» Quoted text
Dreamwave Transformers Reading Guide

by wadapan

In 2002, Dreamwave Productions (a studio within Image Comics) went independent to launch their flagship title, using the Transformers license acquired from Hasbro. By 2005, founders Pat and Roger Lee had funnelled the company’s assets into a new company and declared bankrupcy, leaving a great many writers and artists unpaid for their work (a cumulative debt in excess of a million dollars) and cancelling all their comics without fanfare.

Nowadays, these stories are mostly interesting purely for the historical context they provide for the franchise as a whole. If, for some reason, you trick yourself into thinking you want to read them, the following list provides a reading order.

» Entries shown
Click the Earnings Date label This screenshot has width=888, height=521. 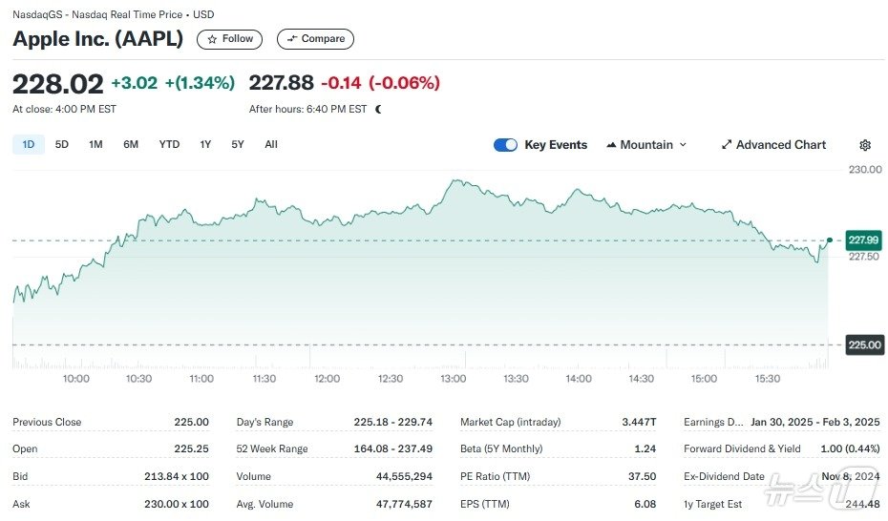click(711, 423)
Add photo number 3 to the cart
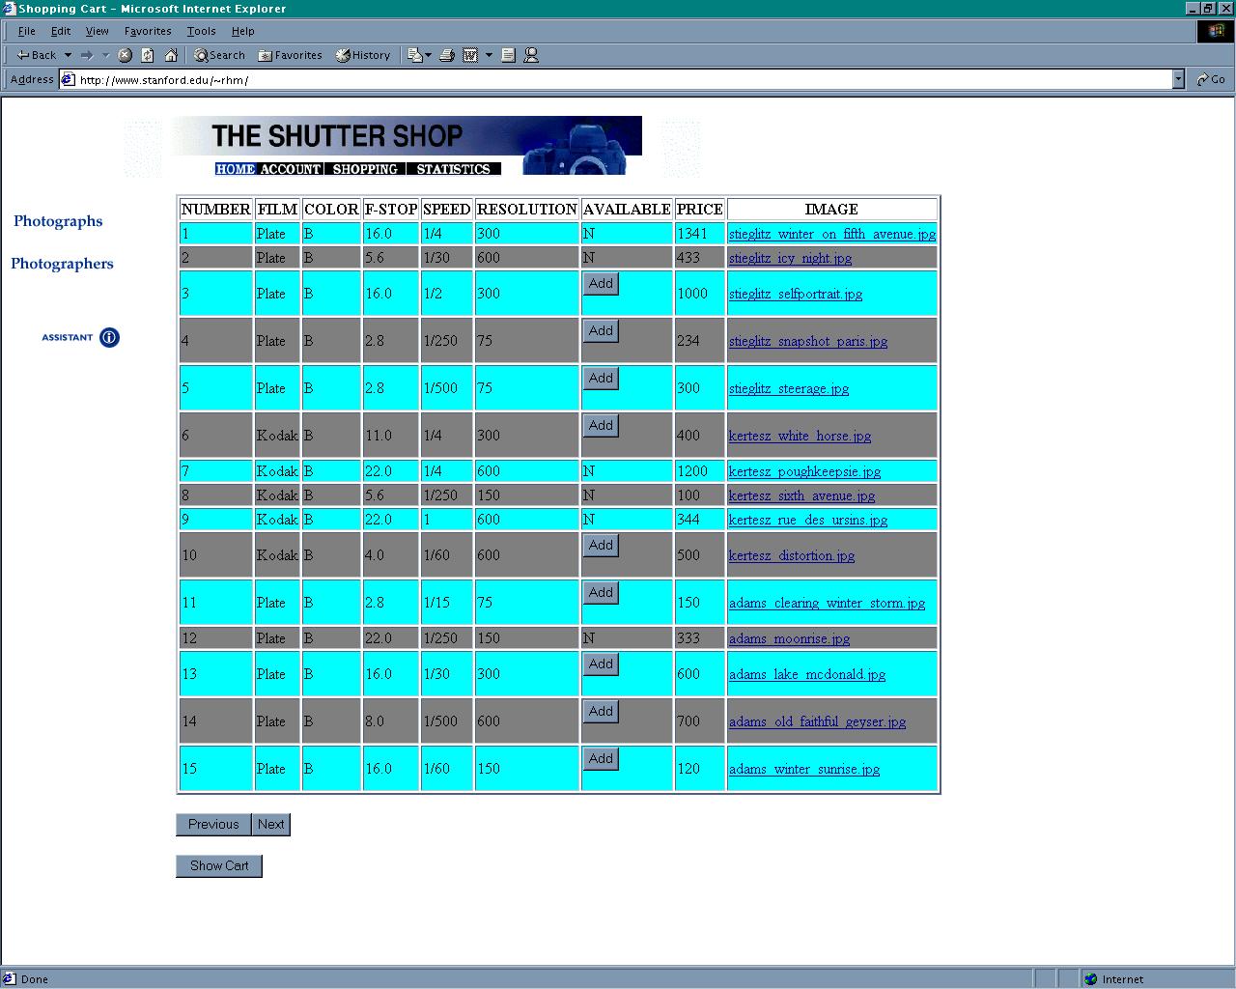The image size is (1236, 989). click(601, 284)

* * *

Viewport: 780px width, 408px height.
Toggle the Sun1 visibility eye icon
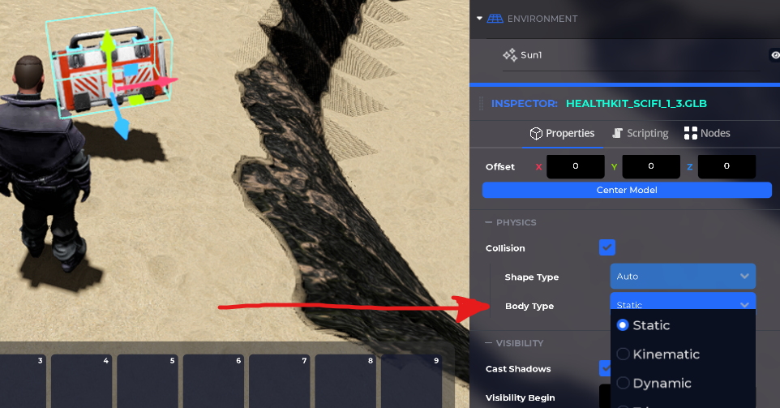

» Written request 1
List every company or studio named in the Dreamwave reading guide.
» Written request 2
According to the Dreamwave reading guide, in what year did Dreamwave Productions go independent?
» Written request 3
Return the Dreamwave reading guide's text from "Nowadays, these stories" up to and including "a reading order.".

» Exercise answer 1
Dreamwave Productions, Image Comics, Hasbro

» Exercise answer 2
2002

» Exercise answer 3
Nowadays, these stories are mostly interesting purely for the historical context they provide for the franchise as a whole. If, for some reason, you trick yourself into thinking you want to read them, the following list provides a reading order.